There is tragic news coming from the entertainment world today. Pierce Brosnan announced that his daughter, Charlotte, age 41, died of ovarian cancer three days ago. This is the same illness that took her mother’s life in 1991 when she, like her daughter, was in her early 40s.
Angelina Jolie – who underwent a preventative double mastectomy earlier this year – lost her mother to ovarian cancer in 2007.
According to the CDC, ovarian cancer is the second most common gynecological cancer, after uterine cancer, and it’s the cause of more deaths than any other gynecological cancer.
The numbers look like this: ovarian cancer kills 15,000 women and approximately 22,000 new cases are diagnosed annually in the US. Approximately 90% of cases occur in women over 40 and the majority of diagnoses are given to women aged 60 years or older. According the the American Cancer society, the survival rate for patients who live for five years after they are diagnosed with ovarian cancer is 44%.
Unlike breast or cervical cancer, there is no reliable screening measure for ovarian cancer. Once it is detected, the first line treatment option is surgery.
Earlier this year, The New York Times reported on a study that suggested the high fatality rate amongst ovarian cancer patients is attributable to widespread deficiencies in the typical treatment most women receive. The article reports that only a third of women with ovarian cancer receive “best practice” treatment, which the study says, is a complicated and intensive operation performed by a highly specialized surgeon.
Here is an excerpt from the article:
Cancer specialists around the country say the main reason for the poor care is that most women are treated by doctors and hospitals that see few cases of the disease and lack expertise in the complex surgery and chemotherapy that can prolong life.
If we could just make sure that women get to the people who are trained to take care of them, the impact would be much greater than that of any new chemotherapy drug or biological agent,” said Dr. Robert E. Bristow, the director of gynecologic oncology at the University of California, Irvine, and lead author of the new study presented on Monday at a meeting of the Society of Gynecologic Oncology in Los Angeles.
Dr. Barbara A. Goff, a professor of gynecologic oncology at the University of Washington, in Seattle, who was not part of [the] study, said the problem with ovarian cancer care was clear: “We’re not making the most use of things that we know work well.”

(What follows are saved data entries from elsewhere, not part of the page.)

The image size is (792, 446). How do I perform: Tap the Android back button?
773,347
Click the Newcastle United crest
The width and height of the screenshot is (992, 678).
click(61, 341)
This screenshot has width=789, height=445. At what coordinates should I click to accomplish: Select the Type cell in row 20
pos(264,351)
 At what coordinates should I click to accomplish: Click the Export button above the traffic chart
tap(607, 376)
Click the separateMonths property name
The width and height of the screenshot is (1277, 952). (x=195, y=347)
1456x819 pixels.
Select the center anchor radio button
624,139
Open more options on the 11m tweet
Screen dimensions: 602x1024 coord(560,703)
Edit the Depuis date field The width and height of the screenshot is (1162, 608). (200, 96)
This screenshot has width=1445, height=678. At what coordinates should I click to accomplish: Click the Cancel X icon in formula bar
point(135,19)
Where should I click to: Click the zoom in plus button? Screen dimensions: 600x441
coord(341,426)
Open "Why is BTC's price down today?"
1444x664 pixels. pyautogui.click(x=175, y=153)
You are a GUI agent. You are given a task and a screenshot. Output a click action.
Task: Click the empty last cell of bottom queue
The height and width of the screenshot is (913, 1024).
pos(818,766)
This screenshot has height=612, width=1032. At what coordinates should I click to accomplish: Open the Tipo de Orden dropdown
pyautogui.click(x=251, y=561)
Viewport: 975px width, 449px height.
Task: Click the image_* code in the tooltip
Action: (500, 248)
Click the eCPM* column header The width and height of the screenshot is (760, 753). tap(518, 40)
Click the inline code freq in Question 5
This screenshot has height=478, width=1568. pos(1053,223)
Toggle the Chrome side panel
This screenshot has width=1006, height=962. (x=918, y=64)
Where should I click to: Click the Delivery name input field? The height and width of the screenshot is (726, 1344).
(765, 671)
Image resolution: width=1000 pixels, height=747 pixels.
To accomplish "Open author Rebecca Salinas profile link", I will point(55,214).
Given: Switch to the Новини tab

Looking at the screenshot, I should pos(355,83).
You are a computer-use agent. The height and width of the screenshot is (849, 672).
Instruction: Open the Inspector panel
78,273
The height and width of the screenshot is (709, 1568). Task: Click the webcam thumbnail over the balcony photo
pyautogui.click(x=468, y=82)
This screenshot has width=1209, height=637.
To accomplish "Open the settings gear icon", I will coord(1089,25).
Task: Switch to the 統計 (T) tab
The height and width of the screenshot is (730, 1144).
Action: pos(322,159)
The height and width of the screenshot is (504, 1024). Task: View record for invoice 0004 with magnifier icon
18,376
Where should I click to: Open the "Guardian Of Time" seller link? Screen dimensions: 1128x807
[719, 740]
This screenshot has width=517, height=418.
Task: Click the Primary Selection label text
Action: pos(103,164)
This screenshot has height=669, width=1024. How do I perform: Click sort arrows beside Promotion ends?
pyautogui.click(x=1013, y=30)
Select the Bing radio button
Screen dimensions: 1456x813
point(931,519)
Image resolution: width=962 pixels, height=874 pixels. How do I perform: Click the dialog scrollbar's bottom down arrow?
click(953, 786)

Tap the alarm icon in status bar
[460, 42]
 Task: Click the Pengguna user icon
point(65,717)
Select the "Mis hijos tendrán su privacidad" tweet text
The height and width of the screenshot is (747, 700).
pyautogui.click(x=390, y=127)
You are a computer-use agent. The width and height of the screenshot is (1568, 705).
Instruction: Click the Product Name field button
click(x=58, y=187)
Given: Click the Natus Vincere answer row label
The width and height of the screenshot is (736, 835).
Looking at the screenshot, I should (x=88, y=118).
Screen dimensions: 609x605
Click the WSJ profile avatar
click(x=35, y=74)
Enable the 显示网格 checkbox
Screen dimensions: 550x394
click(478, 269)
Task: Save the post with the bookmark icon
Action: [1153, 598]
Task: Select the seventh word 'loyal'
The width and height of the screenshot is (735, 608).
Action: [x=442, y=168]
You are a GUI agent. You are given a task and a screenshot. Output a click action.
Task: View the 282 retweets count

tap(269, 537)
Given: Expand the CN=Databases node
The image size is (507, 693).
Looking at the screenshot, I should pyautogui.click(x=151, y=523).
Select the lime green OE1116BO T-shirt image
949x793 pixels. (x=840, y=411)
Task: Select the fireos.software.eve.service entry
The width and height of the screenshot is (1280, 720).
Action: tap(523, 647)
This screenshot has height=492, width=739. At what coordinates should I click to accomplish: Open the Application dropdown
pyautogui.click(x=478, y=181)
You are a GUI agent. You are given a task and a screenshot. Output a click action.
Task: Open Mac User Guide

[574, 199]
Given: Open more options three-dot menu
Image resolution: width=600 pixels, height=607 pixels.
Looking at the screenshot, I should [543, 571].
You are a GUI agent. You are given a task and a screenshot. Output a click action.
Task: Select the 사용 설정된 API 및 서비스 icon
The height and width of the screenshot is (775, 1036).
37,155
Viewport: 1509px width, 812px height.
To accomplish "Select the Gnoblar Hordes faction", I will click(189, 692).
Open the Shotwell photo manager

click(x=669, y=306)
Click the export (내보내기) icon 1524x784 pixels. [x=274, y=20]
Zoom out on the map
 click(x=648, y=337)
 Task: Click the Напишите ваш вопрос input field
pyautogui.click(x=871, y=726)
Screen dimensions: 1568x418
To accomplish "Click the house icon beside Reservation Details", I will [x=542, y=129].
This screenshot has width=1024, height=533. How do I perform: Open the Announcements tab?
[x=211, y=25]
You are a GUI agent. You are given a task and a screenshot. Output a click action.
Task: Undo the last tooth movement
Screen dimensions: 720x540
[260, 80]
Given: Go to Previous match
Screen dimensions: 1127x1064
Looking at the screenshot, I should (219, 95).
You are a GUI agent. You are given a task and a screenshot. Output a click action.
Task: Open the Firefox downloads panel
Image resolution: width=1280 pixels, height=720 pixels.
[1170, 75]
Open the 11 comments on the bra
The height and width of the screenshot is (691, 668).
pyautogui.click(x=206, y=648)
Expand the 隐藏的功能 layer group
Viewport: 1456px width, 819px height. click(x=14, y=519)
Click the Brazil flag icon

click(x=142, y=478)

What works best is meticulous, extensive surgery and aggressive chemotherapy. Ovarian cancer spreads inside the abdomen, and studies have shown that survival improves if women have surgery called debulking, to remove all visible traces of the disease. Taking out as much cancer as possible gives the drugs a better chance of killing whatever is left. The surgery may involve removing the spleen, parts of the intestine, stomach and other organs, as well as the reproductive system.
The operations should be done by gynecologic oncologists, said Dr. Deborah Armstrong of Johns Hopkins University, who is not a surgeon. But many women, she said, are operated on by general surgeons and gynecologists.
Last month, Slate published a piece written by Dr. David Chun, a medical oncologist at UCLA, who didn’t quite agree with the gist of the Times article. In his piece, Chan wrote that ovarian cancer’s low survival rate is attributable to the lack of effective screening for early detection.
Chan raised several points:
1. Ovarian cancer has a high fatality rate because there is at this time no good screening test. Fortunately, only about 1 percent of women get ovarian cancer. But unlike breast cancer, which can often be detected early with mammograms, ovarian cancer patients are often very advanced at diagnosis. That more than anything else accounts for the lower survival. Stage 1 patients have a cure rate that can exceed 80-85 percent. But the most common stage is 3 because of inadequate screening, and the cure rate is around 20 percent. These are cure rates, not survival rates which are higher. So early diagnosis would make a huge difference and scientists are working hard to find a good screening test.
2.Because most ovarian cancer patients are diagnosed late, surgery is often done urgently because of bowel obstruction, pain, or large amounts of fluid that accumulates in the abdomen.
3. America is big. Really big. Not everyone can go to Johns Hopkins, MD Anderson, Massachusetts General, Mayo Clinic, UCLA, Stanford, or an equivalent facility for care. It could take weeks to get an appointment. The patients are often unstable and can’t wait. There are distance issues as well. Often patients are too ill to travel.
So if you look at SEER data, patients operated on by gyn-oncologists do a little better. A little better, not a lot better. Because the main problem is late diagnosis and to a much lesser extent inadequate surgery.